Les députés et collaborateurs du RN (Rassemblement national) redoutaient un réquisitoire sévère dans l'affaire des emplois fictifs au Parlement européen, mais celui-ci s’est révélé impitoyable.
Le 13 novembre, le ministère public français a requis une peine de cinq ans d'emprisonnement contre Marine Le Pen dont deux ans ferme, aménageables avec un bracelet électronique, une amende de 30 000 euros, et cinq ans d'inéligibilité, le tout assorti d’une exécution provisoire, c'est-à-dire appliquée immédiatement, même en cas d'appel. Ceci peut compromettre les ambitions présidentielles de la figure d’extrême droite pour 2027.
"Nous sommes ici dans une enceinte judiciaire et le droit s'applique à tous", a insisté le procureur Nicolas Barret, demandant que cette peine s'applique dès la condamnation, même si la triple candidate à la présidentielle fait appel.
Une telle peine "viendrait interdire aux prévenus de se présenter à des futures élections locales ou nationales", a précisé le procureur devant Marine Le Pen.
Un système “organisé” de détournement de fonds
Au fil de leurs réquisitions, les procureurs ont détaillé, mercredi, l'architecture d'un "système" qui a, selon eux, été mis en place au Front national (devenu Rassemblement national, RN) entre 2004 et 2016, consistant à embaucher des assistants parlementaires européens "fictifs" qui travaillaient en réalité pour le parti.

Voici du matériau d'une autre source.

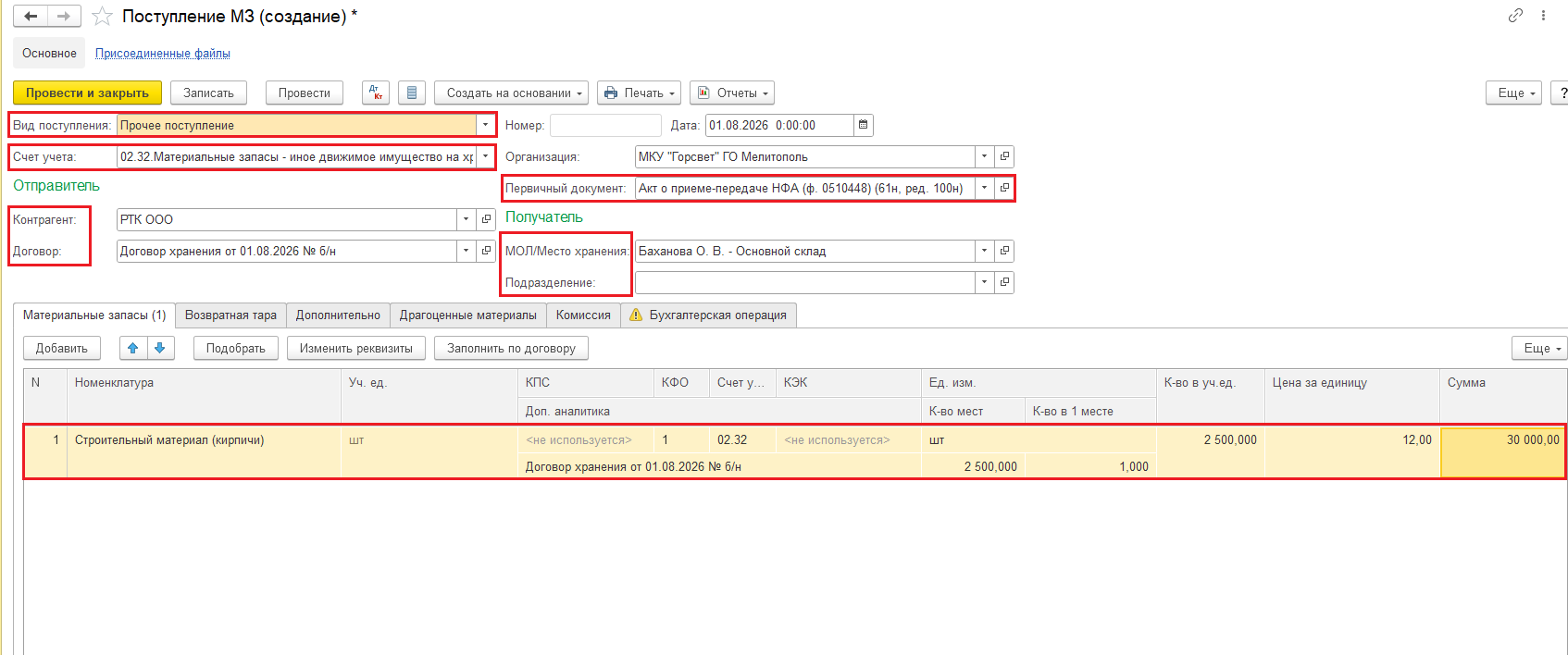1568x655 pixels.
Task: Click the Номер input field
Action: [605, 125]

A l'époque, "le parti est dans une situation financière particulièrement tendue. Tout ce qui peut contribuer à l'allègement des charges va être utilisé de manière systématique", que ce soit "légal ou pas", a affirmé la procureure Louise Neyton.
Le Parlement européen ne fait que des "contrôles comptables". Pour le reste, il fait "confiance" aux eurodéputés quant à l'utilisation de leur dotation mensuelle de 21.000 euros : "Alors, c'est trop tentant, ces enveloppes vont apparaître comme une aubaine et être utilisées comme telles", a insisté la magistrate.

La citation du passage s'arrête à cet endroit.